Although there is now ample evidence that large spikes are associated with oxidative stress and negative health outcomes [6–14], even the American Diabetic Association does not recommend measuring postprandial blood glucose, unless an individual who is prediabetic also has high HbA1c [15,16]. Such a measure is also impacted by the complex series of events that occur in the postprandial period making it difficult to use as a reliable marker, which has been debated. It is also easily impacted by other factors such as activity levels, so if these are not held relatively constant by an individual varying foods, it is hard to dictate what impact a specific food product has had on postprandial glucose levels.
Although postprandial glucose is a quicker measure of changes in metabolism (as noted above by Keto Mojo), it is simply not a metric that defines a state of ketosis, as opposed to actual ketone levels, however, the latter measures take more time to accurately reflect changes .
Furthermore, much of the literature on postprandial glucose comes from studies conducted on diabetic and pre-diabetic patients and there are fewer studies done on individuals who have been on the ketogenic diet for long periods, which may be problematic because for some individuals their ability to metabolize glucose may be slightly impaired when they are in ketosis .

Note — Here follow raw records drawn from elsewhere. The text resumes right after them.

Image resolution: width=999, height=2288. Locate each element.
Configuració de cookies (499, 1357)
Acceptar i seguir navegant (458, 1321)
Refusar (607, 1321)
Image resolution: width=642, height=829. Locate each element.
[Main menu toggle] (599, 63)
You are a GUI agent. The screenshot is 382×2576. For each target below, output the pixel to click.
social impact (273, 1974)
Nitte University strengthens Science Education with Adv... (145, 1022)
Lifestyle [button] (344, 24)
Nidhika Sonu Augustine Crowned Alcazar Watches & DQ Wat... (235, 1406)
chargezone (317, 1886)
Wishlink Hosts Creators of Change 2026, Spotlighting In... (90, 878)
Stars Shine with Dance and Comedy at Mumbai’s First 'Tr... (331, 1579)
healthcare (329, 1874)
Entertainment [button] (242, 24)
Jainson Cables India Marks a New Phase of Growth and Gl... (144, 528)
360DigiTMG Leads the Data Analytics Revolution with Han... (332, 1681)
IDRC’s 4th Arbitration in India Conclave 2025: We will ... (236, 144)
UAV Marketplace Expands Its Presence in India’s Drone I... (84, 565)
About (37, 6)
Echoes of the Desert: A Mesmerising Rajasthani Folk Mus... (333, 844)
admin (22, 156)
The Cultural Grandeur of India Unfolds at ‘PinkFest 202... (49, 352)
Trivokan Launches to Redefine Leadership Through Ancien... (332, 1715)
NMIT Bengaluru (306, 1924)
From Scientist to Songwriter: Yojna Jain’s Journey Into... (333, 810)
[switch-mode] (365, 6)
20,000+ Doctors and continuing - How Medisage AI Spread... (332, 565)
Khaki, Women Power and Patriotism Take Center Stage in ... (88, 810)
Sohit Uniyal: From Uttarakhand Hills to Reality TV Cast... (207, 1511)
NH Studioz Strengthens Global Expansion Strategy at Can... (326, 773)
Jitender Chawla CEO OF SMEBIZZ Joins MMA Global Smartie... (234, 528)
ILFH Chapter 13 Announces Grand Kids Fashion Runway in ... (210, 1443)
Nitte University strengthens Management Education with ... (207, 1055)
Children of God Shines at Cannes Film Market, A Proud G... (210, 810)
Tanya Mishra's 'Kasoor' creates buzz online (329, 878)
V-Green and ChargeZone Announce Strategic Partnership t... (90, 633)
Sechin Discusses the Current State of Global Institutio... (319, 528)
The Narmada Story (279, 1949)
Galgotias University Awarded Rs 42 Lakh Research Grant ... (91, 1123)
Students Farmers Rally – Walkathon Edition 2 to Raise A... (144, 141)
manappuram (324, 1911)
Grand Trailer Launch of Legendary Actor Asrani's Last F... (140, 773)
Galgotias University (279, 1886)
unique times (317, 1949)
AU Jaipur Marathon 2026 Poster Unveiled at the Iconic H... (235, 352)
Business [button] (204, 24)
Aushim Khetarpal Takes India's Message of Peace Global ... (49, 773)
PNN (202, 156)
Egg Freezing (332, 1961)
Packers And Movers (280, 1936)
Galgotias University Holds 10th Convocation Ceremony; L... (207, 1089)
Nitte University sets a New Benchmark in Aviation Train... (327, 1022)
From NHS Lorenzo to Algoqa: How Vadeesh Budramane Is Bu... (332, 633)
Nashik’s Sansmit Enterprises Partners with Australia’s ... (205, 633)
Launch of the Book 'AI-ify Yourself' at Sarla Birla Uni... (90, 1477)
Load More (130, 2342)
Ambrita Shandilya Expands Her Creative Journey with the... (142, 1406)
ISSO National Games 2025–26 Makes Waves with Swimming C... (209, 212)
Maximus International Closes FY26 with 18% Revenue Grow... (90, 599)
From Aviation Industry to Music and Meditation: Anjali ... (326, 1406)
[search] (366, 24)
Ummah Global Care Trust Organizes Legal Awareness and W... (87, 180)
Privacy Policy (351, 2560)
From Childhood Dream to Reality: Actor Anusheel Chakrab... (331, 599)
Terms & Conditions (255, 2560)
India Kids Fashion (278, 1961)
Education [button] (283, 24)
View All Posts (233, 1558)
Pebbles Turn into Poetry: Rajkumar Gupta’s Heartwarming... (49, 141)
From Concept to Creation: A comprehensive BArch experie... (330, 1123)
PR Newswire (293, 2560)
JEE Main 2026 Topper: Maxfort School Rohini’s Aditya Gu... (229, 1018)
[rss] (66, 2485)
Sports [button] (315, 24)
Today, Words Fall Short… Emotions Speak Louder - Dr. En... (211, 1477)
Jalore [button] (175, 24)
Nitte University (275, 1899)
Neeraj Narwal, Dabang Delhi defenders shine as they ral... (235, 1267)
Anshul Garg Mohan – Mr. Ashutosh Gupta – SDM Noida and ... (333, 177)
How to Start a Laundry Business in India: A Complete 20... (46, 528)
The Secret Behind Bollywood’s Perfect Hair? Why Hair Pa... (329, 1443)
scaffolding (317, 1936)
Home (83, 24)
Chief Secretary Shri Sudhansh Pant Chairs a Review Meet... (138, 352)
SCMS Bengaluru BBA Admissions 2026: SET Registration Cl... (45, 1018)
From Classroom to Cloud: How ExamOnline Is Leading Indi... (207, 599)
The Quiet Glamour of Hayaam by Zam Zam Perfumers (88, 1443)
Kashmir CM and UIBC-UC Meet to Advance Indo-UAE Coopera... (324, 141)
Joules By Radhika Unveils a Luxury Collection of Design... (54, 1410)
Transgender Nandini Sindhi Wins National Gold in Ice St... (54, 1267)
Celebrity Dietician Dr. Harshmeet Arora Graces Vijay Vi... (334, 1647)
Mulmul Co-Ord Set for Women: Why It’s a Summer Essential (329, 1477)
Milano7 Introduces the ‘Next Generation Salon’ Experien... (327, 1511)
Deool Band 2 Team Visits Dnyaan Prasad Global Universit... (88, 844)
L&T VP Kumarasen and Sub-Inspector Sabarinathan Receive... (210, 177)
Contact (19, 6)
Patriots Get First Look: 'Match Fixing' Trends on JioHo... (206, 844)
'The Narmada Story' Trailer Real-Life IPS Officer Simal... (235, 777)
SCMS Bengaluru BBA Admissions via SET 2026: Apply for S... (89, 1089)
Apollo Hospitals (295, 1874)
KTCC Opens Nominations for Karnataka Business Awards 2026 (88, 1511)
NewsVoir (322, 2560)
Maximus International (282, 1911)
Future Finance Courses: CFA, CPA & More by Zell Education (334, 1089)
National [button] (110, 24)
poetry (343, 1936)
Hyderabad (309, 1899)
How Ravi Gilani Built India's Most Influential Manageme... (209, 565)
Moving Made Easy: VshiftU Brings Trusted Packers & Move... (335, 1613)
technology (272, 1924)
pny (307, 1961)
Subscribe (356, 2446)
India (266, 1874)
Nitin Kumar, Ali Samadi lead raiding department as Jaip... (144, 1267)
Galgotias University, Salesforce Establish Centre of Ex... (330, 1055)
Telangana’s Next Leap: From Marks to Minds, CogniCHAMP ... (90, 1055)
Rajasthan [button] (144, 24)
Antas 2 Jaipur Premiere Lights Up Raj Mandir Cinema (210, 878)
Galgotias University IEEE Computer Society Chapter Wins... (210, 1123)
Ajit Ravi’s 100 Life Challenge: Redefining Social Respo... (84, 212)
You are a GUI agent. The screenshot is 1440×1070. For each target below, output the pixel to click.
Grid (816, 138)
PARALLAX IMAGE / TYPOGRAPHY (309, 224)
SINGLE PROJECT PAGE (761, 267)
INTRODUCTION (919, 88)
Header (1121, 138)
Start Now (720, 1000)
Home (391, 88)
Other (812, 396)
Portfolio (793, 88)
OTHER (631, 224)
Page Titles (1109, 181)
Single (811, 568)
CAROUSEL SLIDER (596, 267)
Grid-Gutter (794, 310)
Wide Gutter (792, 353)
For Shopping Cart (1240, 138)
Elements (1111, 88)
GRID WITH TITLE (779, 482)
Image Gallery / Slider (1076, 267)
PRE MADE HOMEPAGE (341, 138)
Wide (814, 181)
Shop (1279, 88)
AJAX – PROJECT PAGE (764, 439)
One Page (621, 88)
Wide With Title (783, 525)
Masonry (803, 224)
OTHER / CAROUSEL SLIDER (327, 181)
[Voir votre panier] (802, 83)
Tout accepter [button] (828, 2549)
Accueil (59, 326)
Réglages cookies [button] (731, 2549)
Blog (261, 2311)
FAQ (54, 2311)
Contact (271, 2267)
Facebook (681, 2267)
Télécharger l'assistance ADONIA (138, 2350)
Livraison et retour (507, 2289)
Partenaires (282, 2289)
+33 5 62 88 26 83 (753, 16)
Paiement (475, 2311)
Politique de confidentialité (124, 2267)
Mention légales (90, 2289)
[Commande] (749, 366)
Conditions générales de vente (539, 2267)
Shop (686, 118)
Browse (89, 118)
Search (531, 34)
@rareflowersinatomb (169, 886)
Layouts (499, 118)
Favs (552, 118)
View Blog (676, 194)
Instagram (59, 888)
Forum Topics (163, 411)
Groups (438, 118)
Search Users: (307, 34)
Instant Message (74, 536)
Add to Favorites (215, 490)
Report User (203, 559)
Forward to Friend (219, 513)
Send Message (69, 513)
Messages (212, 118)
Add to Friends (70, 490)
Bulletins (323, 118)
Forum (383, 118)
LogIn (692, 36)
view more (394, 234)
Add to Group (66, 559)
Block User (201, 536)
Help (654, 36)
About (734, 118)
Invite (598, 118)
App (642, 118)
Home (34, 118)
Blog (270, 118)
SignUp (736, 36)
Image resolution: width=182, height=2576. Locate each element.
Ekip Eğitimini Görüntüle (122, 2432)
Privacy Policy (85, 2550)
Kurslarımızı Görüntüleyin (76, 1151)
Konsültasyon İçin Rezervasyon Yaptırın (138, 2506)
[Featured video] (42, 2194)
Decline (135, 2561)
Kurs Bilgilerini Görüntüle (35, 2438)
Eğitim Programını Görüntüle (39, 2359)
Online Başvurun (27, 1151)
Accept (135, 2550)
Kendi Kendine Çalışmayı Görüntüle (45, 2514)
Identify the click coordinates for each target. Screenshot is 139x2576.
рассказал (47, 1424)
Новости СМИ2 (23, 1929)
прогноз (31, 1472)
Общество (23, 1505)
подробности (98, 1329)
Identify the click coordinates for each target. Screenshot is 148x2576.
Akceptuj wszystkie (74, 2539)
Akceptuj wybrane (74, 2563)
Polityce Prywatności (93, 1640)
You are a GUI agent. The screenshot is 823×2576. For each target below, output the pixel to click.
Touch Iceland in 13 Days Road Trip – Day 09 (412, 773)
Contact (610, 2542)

Rather than simply take one postprandial blood glucose test after consuming a food product, it may be better to first establish a baseline of what your blood glucose numbers average out to be over multiple days, when measured at a particular time, or after a particular activity. And then to vary the food product only, while holding all factors constant, and measure these numbers for multiple days and average those out, and see whether the numbers differ substantially. Further, such measures should also be supplemented with ketone blood measurements, which would provide insight into the actual state of ketosis.